1934 film by Jack King

Buddy the Woodsman is a 1934 American animated comedy short film directed by Jack King. The short was released on October 27, 1934. It is the 49th film in the Looney Tunes series and the eleventh cartoon to feature Buddy.

==Plot==
Numerous eccentric lumberjacks cut trees in a forest in their respective ways, somehow also felling a guard tower in the process. Buddy tries to cut a tree, the tremors from which terrify baby birds in a nest on top of the tree; their parents immediately move the nest upon noticing. Buddy finishes chopping the tree and goes on another log to remove its bark and convert it into toothpicks. Buddy uses a saw to jump on another tree and uses a smaller saw as a jumprope to hack the tree into smaller pieces. He then goads a goat to chase him and carve numerous trees in the process.

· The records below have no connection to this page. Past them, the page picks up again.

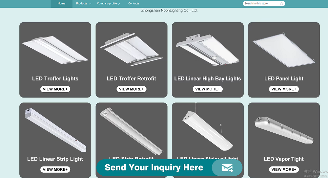Select the LED Troffer Retrofit product image

[x=132, y=49]
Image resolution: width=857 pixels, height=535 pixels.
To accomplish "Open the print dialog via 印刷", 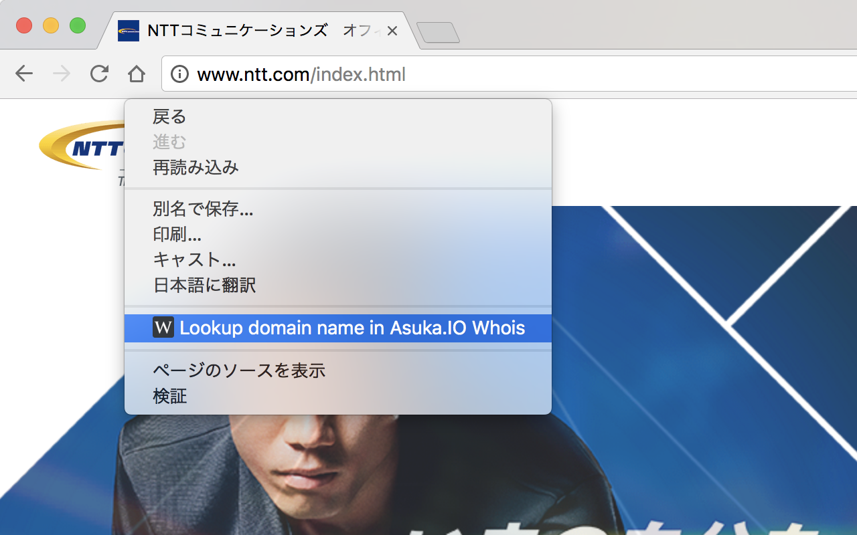I will (x=177, y=234).
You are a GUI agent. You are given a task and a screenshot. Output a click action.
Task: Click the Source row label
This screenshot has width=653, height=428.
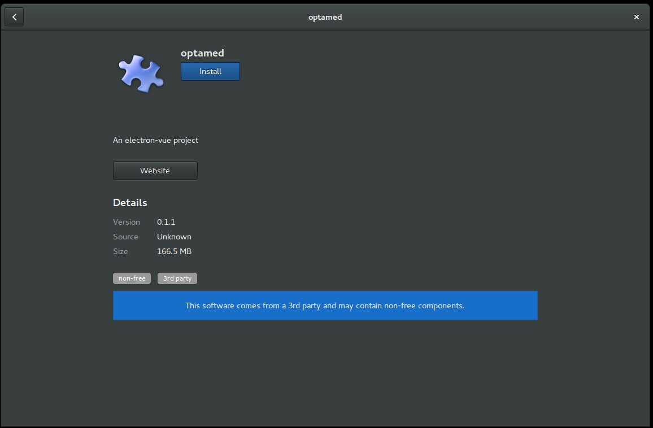pos(125,237)
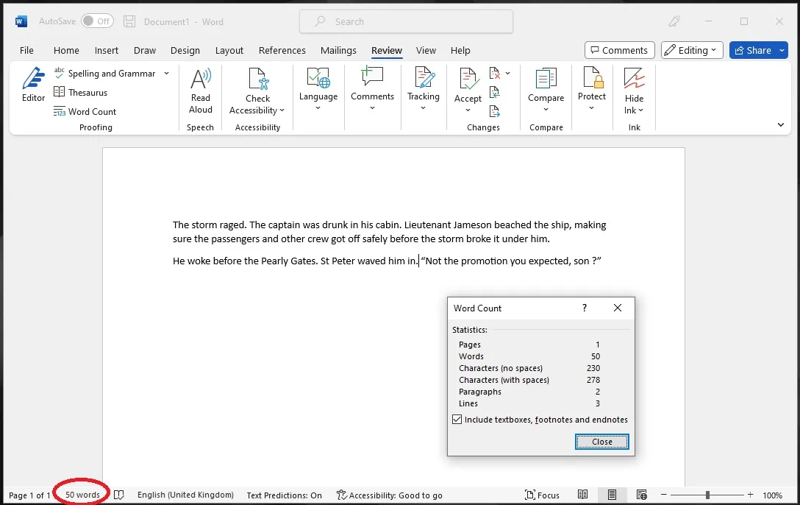
Task: Click the Thesaurus icon
Action: click(x=60, y=93)
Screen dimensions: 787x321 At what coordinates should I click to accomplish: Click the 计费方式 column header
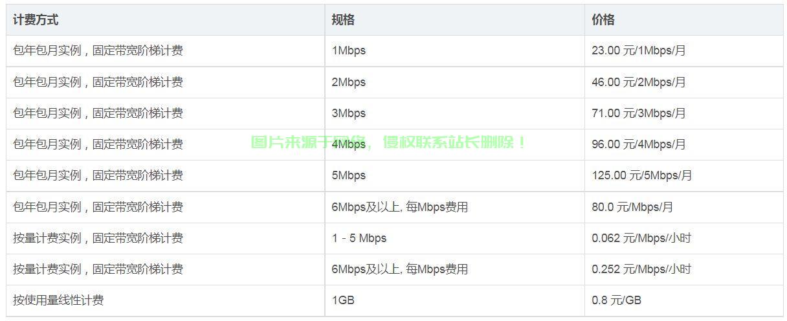36,20
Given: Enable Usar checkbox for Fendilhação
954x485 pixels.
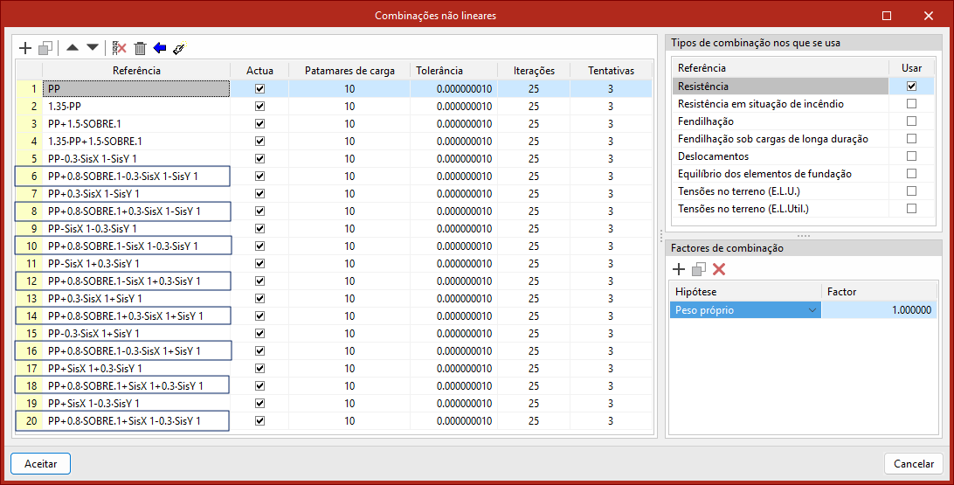Looking at the screenshot, I should pyautogui.click(x=911, y=121).
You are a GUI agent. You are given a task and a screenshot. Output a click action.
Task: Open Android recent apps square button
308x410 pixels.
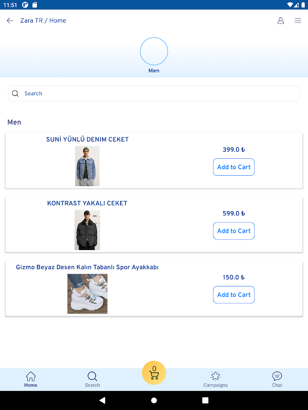(x=205, y=400)
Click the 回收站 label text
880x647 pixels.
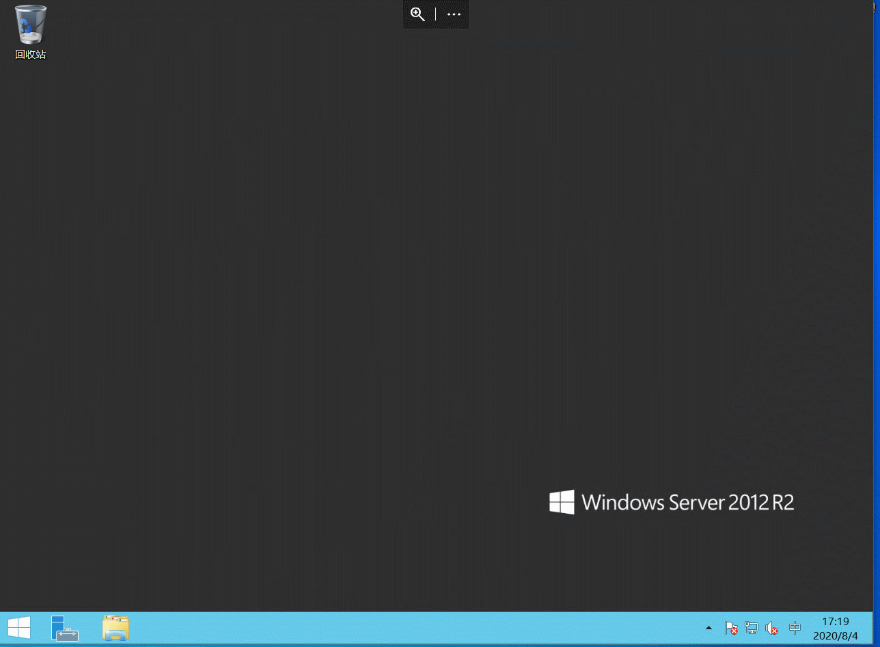pyautogui.click(x=31, y=55)
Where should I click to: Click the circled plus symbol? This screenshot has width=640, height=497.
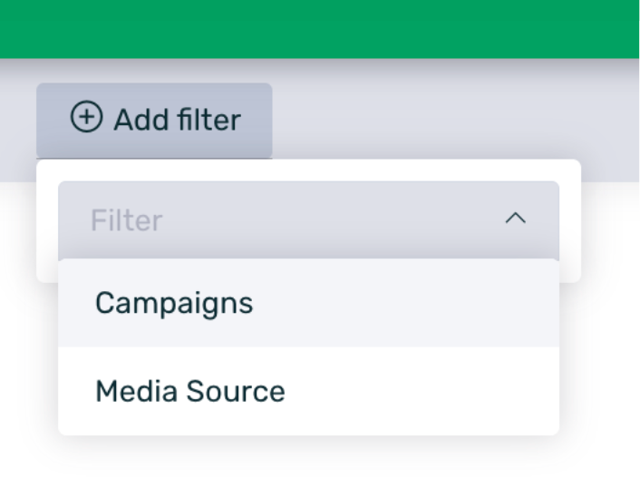click(x=86, y=118)
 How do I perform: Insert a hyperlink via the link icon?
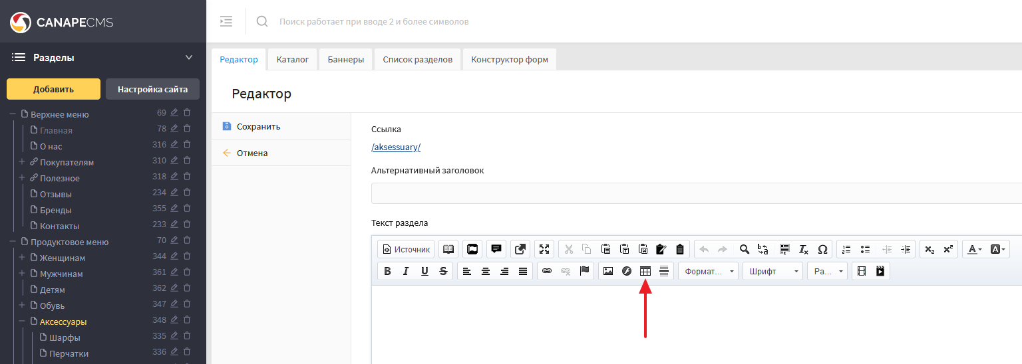tap(547, 271)
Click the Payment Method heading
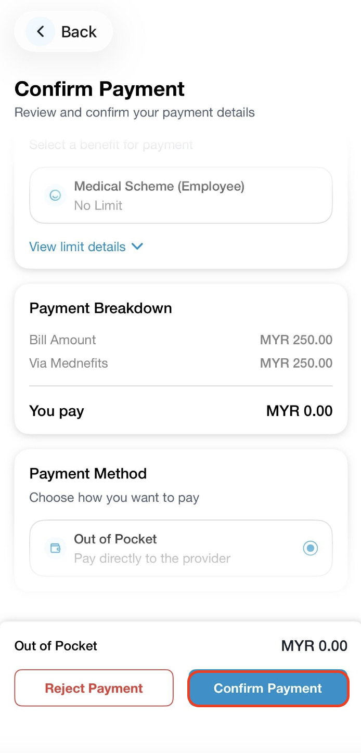Image resolution: width=361 pixels, height=753 pixels. point(88,474)
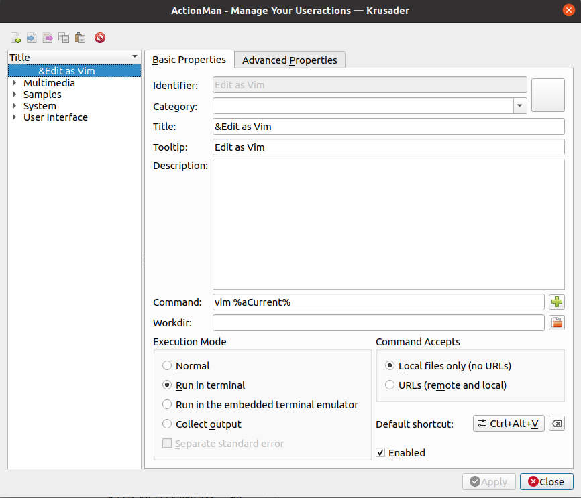Open the Category combo box dropdown
This screenshot has height=498, width=581.
tap(520, 106)
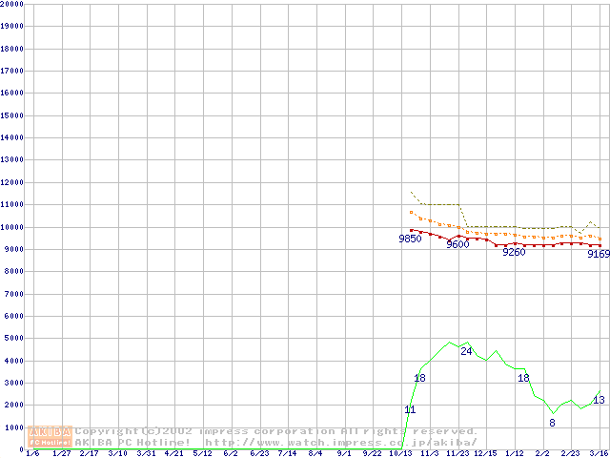Select the 1/6 date on the x-axis
610x458 pixels.
click(x=33, y=453)
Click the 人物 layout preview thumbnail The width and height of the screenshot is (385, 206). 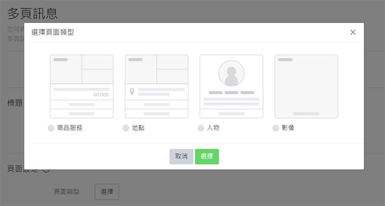point(231,86)
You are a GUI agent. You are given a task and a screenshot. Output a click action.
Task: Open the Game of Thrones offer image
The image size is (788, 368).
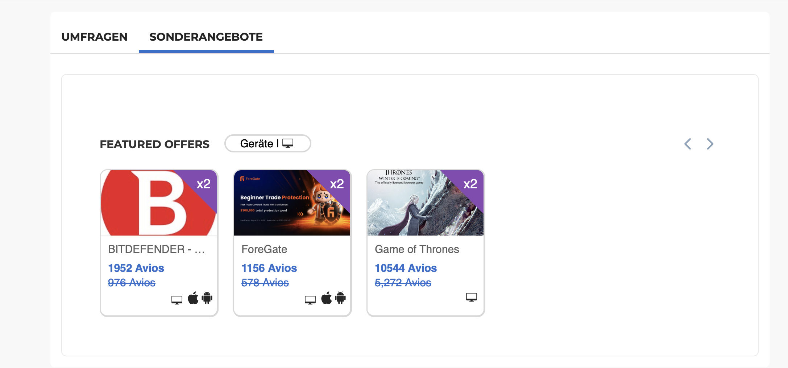(x=426, y=203)
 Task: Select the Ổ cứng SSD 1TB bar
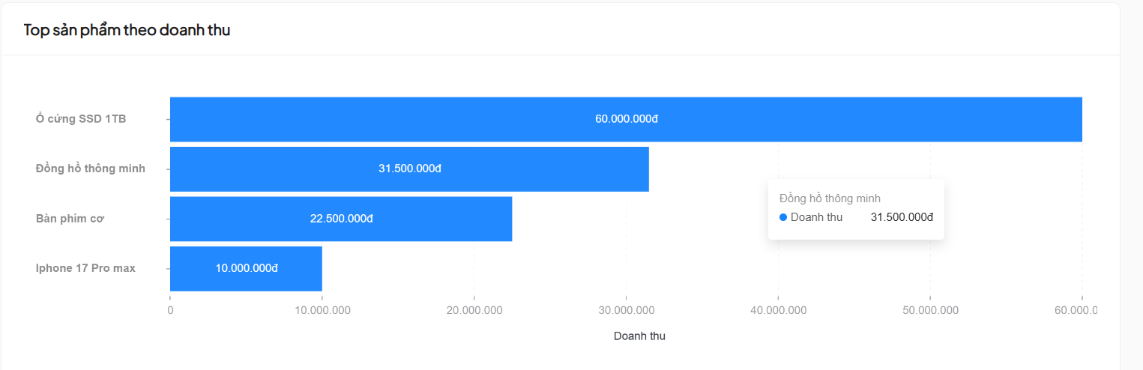626,119
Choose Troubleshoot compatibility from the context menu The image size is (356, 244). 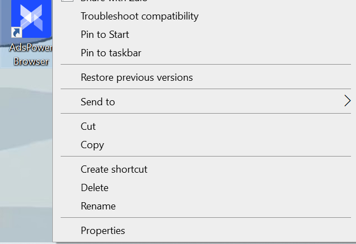[x=139, y=16]
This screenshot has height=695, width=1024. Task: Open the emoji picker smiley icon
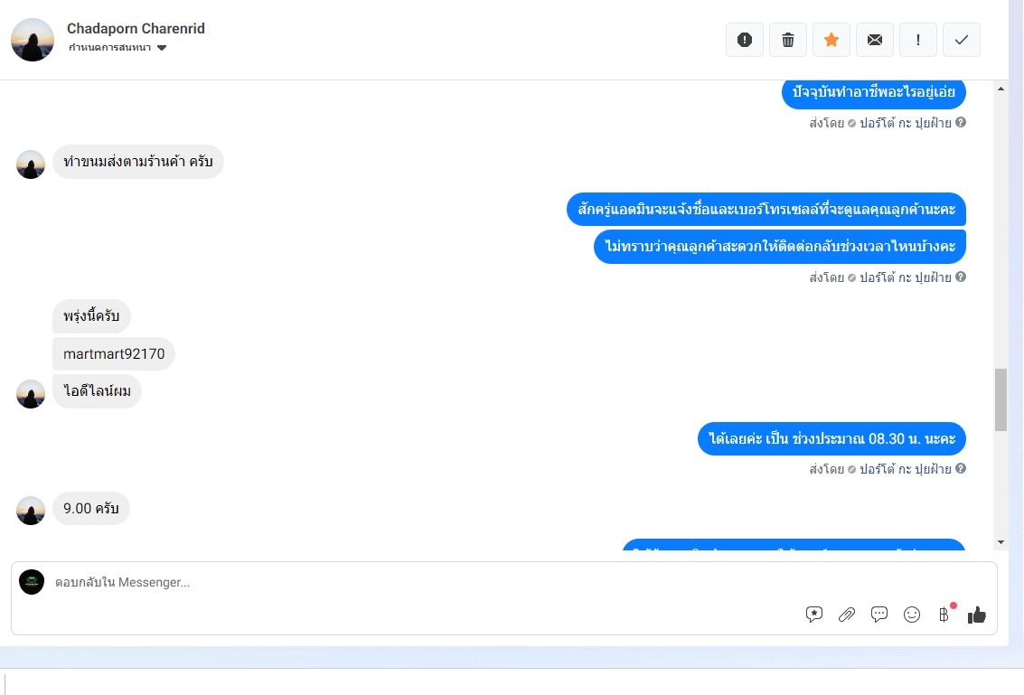(x=912, y=614)
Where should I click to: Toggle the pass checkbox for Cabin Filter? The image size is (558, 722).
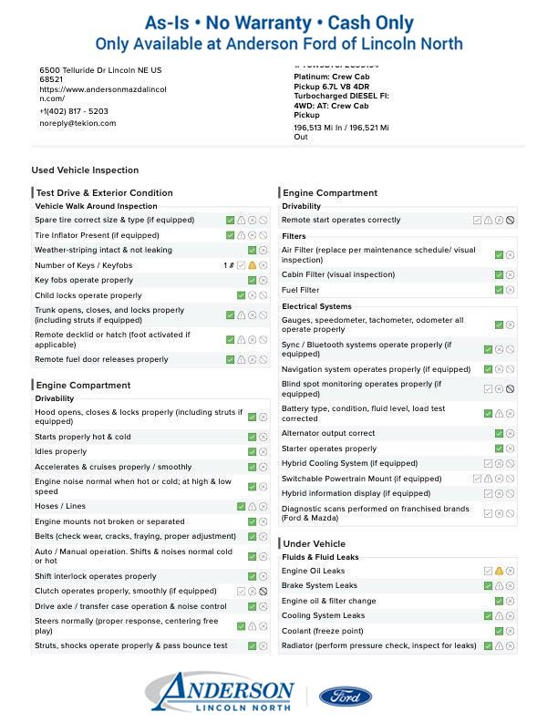click(499, 275)
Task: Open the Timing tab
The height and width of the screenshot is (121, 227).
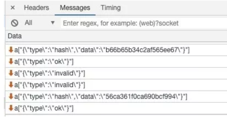Action: click(x=110, y=8)
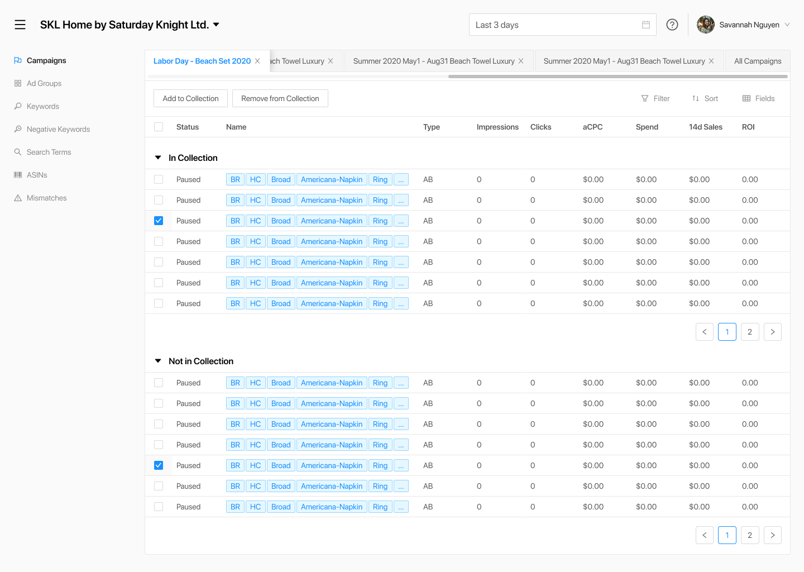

While two lumberjacks attempt to chop a totem pole, Buddy trips and drops his logs, only to be surprised that they form a complete xylophone. He plays it and the totem pole comes to life. It is supper time, during which Buddy and Cookie sing and dance with the other lumberjacks. Cookie serves spaghetti cooked by a stereotypical Chinese cook. A bear on a tree smells the food and enters, knocking over the cook, who hides in a cupboard while his detached queue hides in a floor hole. The bear licks leftover sauce and jumps on the table, leading to the lumberjacks hiding under the floor. The bear treats Buddy and Cookie in an amicable manner until the former sends it flying into a stove and jamming its nose in a stovepipe. Angered, it launches Buddy into cutlery and chases him while hitting his buttocks. Cookie shoots it with a shotgun, causing it to chase her instead, so Buddy uses the piano chair to send the bear flying outside the cabin. The bear escapes while Buddy and Cookie celebrate.